Why do I like them? Because they are old? Because they are fragile? Because no one loves them? A little bit of all that, I suppose.

This blog is now somewhat abandoned. My original website is *woefully* abandoned. I abandoned them both. It was me that did this, and no one else.

I am on Facebook, but only in a very vague and superficial way. I post a stupid status update, and link to a song, mostly on M-F.

These days my online presence is mostly on Twitter.

Twitter is insidious. My naked need for being liked/accepted/validated has never been stronger than it is on Twitter. People “follow” you. Or once following you they decide to “unfollow” you. Several people have unfollowed me and it has really hurt my feelings. Many more have unfollowed me than these few, but you’ll be relieved to know not *every* unfollow is like a cold knife through my psyche.

I think the limitation of 140 chars per tweet actually might be having a negative effect on my thought processes. I don’t know what kind of effect, but it seems unnatural having to reduce thoughts to a limited number of characters. Unnatural and stupid.

I was going to try and stop using Twitter for 30 days, while I am blogging. I haven’t stopped yet. I might not, I don’t know. We’ll see. But I will blog more.

Here I think in paragraphs, not just single bursts of long sentences. Here I can write. Here I can revise, even after I publish.

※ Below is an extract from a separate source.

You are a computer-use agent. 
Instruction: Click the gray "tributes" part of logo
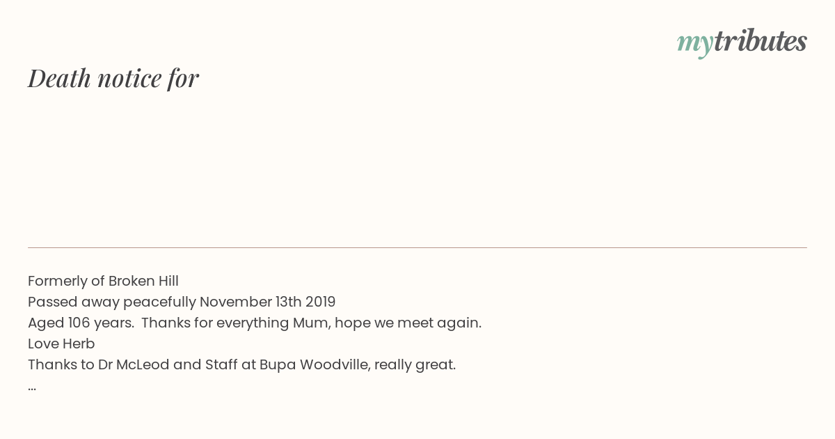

So, I am going to try and love this abandoned blog, at least for a little bit. I love you, abandoned blog. I love you.

30 Days Of Blogging

Fellow blogger Chris is doing rundown of all the people on his blogroll. It was inspired in part by the decline Chris saw in posting/participation/etc. in the blogosphere (for example, I am probably the first person in six months who has typed the word “blogosphere”.)

Chris says a side benefit of his blogroll retrospective is that it might draw some bloggers out of seclusion. Well, I have been weakly blogging for a looong time, but I am using Chris’ listing of my blog as a motivator to get me to blog *something* for each of the next 30 days.

Thanks, Chris, for the kick in the pants.